En dépit des moyens financiers mis en oeuvre depuis plus de trente ans et des dispositifs juridiques en vigueur, force est de constater que, loin de régresser, l'habitat indigne dans les départements d'outre-mer a, au mieux, stagné et, au pire, progressé.

Cette réalité est révélatrice de la détresse sociale que connaissent bon nombre de nos concitoyens. Je ne suis guère confiant dans l'avenir au vu de la situation de décrochage économique et social que vivent nos départements.

En Réunion, par exemple, le chômage a connu, en vingt et un mois, une augmentation de près de 35 % et le niveau de vie médian représente, selon l'INSEE, seulement 62 % de celui des Français – et ce pourcentage tombe à 44 % quand on prend pour assiette de la comparaison la moitié la plus modeste de la population !

Par ailleurs, on ne peut guère compter sur les effets de la LODEOM ou sur une éventuelle application des mesures annoncées par le Comité interministériel de l'outre-mer pour espérer réduire ces scandaleuses inégalités.

Dans un tel contexte, on comprend mieux l'émotion suscitée par les propos du Président de la République dans ses voeux à l'outre-mer lorsqu'il nous a exhortés à sortir de l'assistance.
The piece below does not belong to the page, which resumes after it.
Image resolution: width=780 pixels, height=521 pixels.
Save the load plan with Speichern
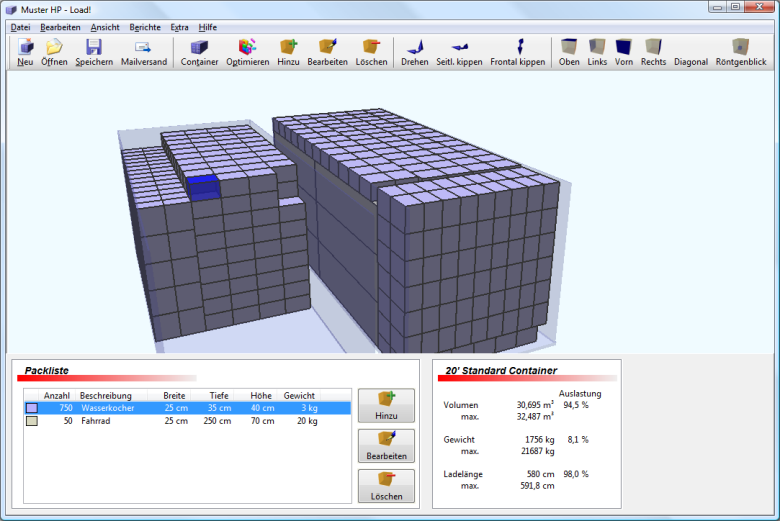pos(93,52)
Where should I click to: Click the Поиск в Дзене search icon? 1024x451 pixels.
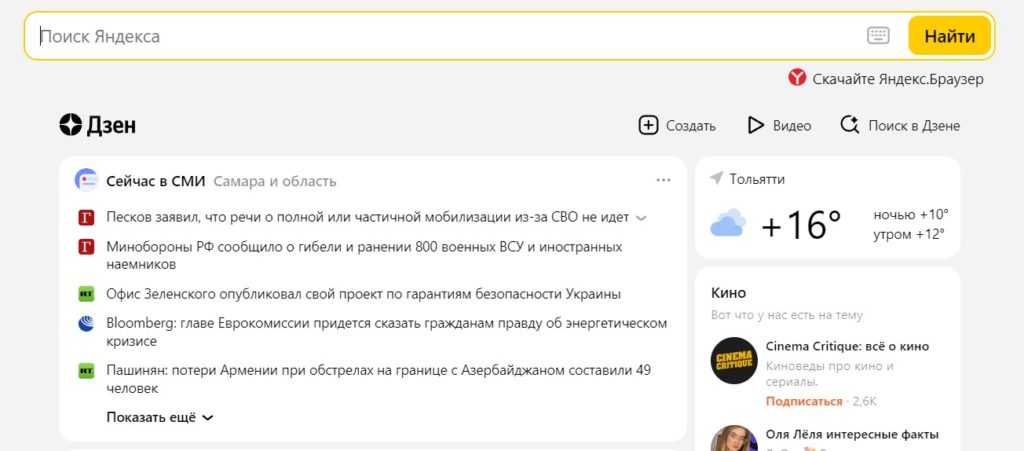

Pour ma part – je le dis fermement –, là où le Président de la République voit de l'assistance, je vois une nécessaire remise à niveau pour combler les retards accumulés. Sans ce rattrapage, en effet, comment pourrions-nous surmonter la crise structurelle du logement dans nos territoires ?

Cette remise à niveau exige des moyens nouveaux, exceptionnels et originaux. Si la situation a pu perdurer, c'est par manque non seulement de moyens financiers, mais aussi d'outils juridiques aptes à permettre le traitement de ce problème : ceux qui existent actuellement ne sont pas suffisants ou ne sont pas adaptés à la situation de nos régions. Dans la configuration juridique actuelle, le droit à un logement décent devient un objectif quasi inaccessible et le droit au logement opposable, voté par la majorité sous la précédente législature, déjà très complexe à appliquer en France hexagonale, n'est plus qu'un droit virtuel dans nos territoires.

La proposition de loi soumise aujourd'hui à notre assemblée est cruciale. Elle propose une multitude de moyens à mettre en oeuvre, dans des conditions bien déterminées, qui ont été évoqués par les orateurs qui se sont exprimés avant moi à cette tribune.

Il me paraît essentiel de pouvoir trouver une solution, sous une forme ou sous une autre, pour l'indemnisation des propriétaires des constructions que l'on désigne à La Réunion par les termes de « bois sous tôles » suite à une opération publique ou privée réalisée sur le terrain occupé. En effet, les personnes qui vivent dans ces habitations n'ont qu'un patrimoine très modeste et même, dans de nombreux cas, n'ont aucun patrimoine. Dès lors, cette construction de bric et de broc constitue l'unique bien matériel qu'ils possèdent et représente toujours l'effort de toute une vie.

Cette proposition de loi nous donne les moyens de commencer à changer les choses. Il nous appartient, à nous parlementaires, de prendre nos responsabilités face aux défis majeurs que nous avons à relever. Les mêmes constats sont faits sur tous les bancs de notre assemblée, sans considération partisane.

Il reste à espérer que le sentiment unanime qui nous anime se traduira dans les votes et que les propositions contenues dans ce texte, qui semblent recueillir l'assentiment du Gouvernement, feront rapidement l'objet de textes d'application.

En visite en Guyane en juillet dernier, madame la ministre, votre collègue Benoist Apparu s'est déclaré scandalisé par les conditions de vie des personnes vivant dans des poches d'habitats insalubres à Cayenne. Selon ses propres termes, « ces gens vivent dans des conditions indécentes dans une République comme la nôtre ».

Je forme le voeu que la représentation nationale et le Gouvernement ne laissent pas passer l'occasion qui nous est offerte de contribuer à mettre fin à ce scandale. (Applaudissements sur les bancs du groupe SRC.)